Invista: engenheiro chinês reconhece roubo de informações

O grupo têxtil à frente da Lycra e da Cordura indicou que obteve ganho de causa num processo que o opunha a um engenheiro chinês. No âmbito de um projeto de licença chinês da Invista, o profissional havia se apropriado de informações sobre os processos técnicos do grupo.

Vídeo promocional da Invista

O acusado havia se apropriado das informações sobre a utilização do ácido tereftálico purificado (PTA) para a produção de tecidos que levam poliéster.

Demitido por seu empregador chinês, o engenheiro teria reconhecido seus erros e aceitado todas as condições colocadas pela Invista. Em particular o compromisso de nunca mais trabalhar num setor onde os conhecimentos adquiridos junto ao grupo possam ser utilizados.

“A Invista se compromete a proteger os interesses dos seus clientes e dos seus investimentos nas licenças de tecnologia Invista”, lembra Mike Pickens, diretor-geral da Invista Performance Technologies. “Nós vamos continuar a tomar medidas jurídicas apropriadas, se necessário, seja na China ou em qualquer outro lugar, para assegurar a proteção da nossa propriedade intelectual e o valor que ela agrega aos nossos clientes”.

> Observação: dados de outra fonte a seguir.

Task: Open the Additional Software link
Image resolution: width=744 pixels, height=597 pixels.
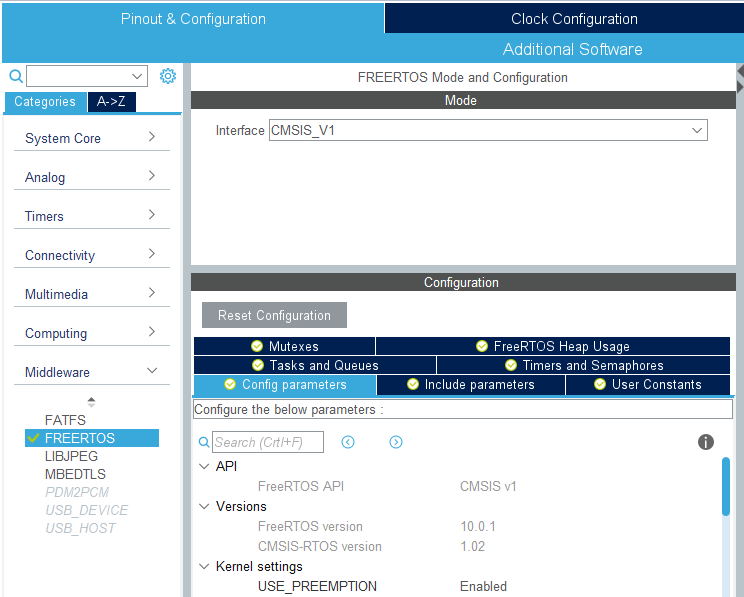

Reconhecidamente à frente das marcas Lycra e Cordura, o grupo encontra-se na atualidade presente em cerca de vinte países. Especializada em fibras e polímeros, a empresa emprega 10.000 pessoas em suas diferentes atividades.

No ano de 2013, o grupo uniu-se à entidade Sustainable Apparel Coalition e recentemente desenvolveu uma nova estratégia de marca e de promoção com o objetivo de seduzir novas marcas parceiras.